Originally posted by: Scribe
I think it shouldn't be the law. If you want to die in an accident then go ahead and don't wear it. Darwinism at its finest.

Health insurance is expensive enough. I'm all for a seatbelt law.
 
Originally posted by: 1EZduzit
Originally posted by: loki8481
seems like a safe bet that he learned his lesson 🙁

Hardly. Our last governor drove around the state speeding from place to place and got a bunch of tickets. After firing a few state troopers they left him alone. Then we elected him as our congressional representative and he was back in the state for some fund raiser or something?

Anyway he ran a stop sign (he had a history of doing that too) and killed a guy on a motorcycle. He also was rumored to have been drinking but nobody bothered making him blow into one of those machines <shrugs shoulder>??

He got busted for that though, but after his time (a couple of months) in the county jail and his year probation was thru they expunged his record so he can still get his congressional retirement.

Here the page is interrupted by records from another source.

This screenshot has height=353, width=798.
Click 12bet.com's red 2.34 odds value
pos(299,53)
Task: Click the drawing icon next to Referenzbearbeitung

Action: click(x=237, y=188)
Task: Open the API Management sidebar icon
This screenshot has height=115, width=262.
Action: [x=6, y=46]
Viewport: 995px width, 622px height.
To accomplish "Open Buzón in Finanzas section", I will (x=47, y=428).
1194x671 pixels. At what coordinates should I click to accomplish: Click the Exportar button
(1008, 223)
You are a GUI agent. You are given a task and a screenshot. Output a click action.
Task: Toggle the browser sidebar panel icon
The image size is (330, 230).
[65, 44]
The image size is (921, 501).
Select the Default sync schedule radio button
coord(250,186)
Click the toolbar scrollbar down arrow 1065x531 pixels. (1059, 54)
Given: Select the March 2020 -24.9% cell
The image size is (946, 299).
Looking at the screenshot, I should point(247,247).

what does any of that have to do with corzine, though? 😕

in any event, it's legal to not wear a seatbelt in the backseat (though obviously not a smart thing to do)
 
LOL, I don't know??

Are they going to let everyone who has an accident without their seatbelt on go unticketed because they "learned their lesson"?

I think if it's good for the goose, then it's good for the gander.
 
It's not so much the hypocrisy that gets me, but that NJ has a governor without the common sense of a three year-old.
 
Originally posted by: 1EZduzit

Are they going to let everyone who has an accident without their seatbelt on go unticketed because they "learned their lesson"?

if a person not wearing a seat belt got sent to the hospital in critical condition as a direct consequence of not wearing a seat belt, then yeah... I don't think that $50 ticket is going to do anything that the near death experience didn't do already.
 
Originally posted by: loki8481
Originally posted by: 1EZduzit

Are they going to let everyone who has an accident without their seatbelt on go unticketed because they "learned their lesson"?

if a person not wearing a seat belt got sent to the hospital in critical condition as a direct consequence of not wearing a seat belt, then yeah... I don't think that $50 ticket is going to do anything that the near death experience didn't do already.

Obviously he's suffered greatly, but that doesn't change the law and/or the fact he was breaking the law. Besides, I'm of the opinion that our "leaders" should be setting the examples, not be exempt from them.